Task details:
One part of the entries below is wanted: the lines from the one containing "Change the button type arrow for Авторизация" through the one containing "Viewport: 1475px width, 812px height.". Write those out exactly and nothing else.

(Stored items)

┄┄┄┄┄┄┄┄┄┄

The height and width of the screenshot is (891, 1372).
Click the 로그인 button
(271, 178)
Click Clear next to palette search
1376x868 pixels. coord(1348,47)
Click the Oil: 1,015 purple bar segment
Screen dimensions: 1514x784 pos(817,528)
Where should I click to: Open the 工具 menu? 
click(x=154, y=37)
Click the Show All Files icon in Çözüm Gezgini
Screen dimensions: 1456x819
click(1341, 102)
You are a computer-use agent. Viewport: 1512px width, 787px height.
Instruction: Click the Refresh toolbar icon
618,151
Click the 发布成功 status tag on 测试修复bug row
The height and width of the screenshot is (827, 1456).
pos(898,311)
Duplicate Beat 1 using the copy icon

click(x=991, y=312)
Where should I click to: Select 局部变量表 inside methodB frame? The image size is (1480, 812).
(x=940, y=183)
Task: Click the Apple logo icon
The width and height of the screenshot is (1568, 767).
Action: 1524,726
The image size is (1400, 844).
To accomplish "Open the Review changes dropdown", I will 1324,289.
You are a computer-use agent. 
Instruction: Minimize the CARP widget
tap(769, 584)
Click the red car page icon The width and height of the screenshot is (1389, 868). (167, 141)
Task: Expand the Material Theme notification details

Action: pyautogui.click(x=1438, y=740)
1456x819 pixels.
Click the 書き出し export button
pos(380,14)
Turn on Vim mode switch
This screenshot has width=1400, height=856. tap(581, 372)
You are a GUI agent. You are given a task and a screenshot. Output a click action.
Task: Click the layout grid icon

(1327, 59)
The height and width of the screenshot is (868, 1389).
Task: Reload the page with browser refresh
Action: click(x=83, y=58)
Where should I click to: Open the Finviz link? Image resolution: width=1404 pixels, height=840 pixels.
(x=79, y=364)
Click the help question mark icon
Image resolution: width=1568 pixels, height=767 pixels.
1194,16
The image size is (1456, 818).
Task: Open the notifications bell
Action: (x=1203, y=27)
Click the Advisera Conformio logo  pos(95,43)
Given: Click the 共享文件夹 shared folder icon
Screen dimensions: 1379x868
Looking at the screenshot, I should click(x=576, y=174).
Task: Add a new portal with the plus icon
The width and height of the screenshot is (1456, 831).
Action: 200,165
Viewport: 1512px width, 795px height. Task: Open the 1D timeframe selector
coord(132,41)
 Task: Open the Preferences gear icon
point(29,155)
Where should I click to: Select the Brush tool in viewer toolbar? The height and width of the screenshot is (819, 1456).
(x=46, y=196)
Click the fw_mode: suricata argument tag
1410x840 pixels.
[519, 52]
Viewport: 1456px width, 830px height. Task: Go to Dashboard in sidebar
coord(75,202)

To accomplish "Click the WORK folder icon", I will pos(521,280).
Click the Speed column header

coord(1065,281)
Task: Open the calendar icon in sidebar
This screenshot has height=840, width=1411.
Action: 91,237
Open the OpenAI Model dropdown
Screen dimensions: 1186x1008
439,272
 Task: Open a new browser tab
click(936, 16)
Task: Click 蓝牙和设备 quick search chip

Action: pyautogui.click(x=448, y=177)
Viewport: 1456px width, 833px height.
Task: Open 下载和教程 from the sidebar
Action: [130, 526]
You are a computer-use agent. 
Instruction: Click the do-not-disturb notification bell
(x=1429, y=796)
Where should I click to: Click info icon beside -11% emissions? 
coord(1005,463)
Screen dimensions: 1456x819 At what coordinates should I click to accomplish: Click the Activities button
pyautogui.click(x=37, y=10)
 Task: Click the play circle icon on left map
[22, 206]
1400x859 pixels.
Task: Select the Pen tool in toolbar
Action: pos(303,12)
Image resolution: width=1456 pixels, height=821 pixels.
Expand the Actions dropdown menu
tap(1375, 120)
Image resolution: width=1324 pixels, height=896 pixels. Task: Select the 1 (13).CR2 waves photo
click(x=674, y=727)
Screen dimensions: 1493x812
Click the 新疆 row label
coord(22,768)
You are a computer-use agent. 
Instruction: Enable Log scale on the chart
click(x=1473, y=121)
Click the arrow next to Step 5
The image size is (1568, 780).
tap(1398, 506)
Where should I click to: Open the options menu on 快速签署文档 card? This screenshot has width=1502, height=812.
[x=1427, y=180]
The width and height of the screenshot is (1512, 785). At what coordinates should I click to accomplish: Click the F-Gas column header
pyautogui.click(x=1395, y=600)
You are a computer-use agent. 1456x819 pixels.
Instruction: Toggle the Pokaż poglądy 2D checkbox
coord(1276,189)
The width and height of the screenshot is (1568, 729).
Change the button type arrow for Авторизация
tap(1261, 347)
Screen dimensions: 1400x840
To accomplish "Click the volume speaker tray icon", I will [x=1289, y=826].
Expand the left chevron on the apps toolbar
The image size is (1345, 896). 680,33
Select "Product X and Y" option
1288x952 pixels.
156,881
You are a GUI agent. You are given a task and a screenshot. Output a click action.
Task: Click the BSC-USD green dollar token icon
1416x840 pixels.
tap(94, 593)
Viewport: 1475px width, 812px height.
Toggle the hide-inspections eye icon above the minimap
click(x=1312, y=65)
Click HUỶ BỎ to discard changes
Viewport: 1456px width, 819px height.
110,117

┄┄┄┄┄┄┄┄┄┄

Result of this exercise:
Change the button type arrow for Авторизация
tap(1261, 347)
Screen dimensions: 1400x840
To accomplish "Click the volume speaker tray icon", I will [x=1289, y=826].
Expand the left chevron on the apps toolbar
The image size is (1345, 896). 680,33
Select "Product X and Y" option
1288x952 pixels.
156,881
You are a GUI agent. You are given a task and a screenshot. Output a click action.
Task: Click the BSC-USD green dollar token icon
1416x840 pixels.
tap(94, 593)
Viewport: 1475px width, 812px height.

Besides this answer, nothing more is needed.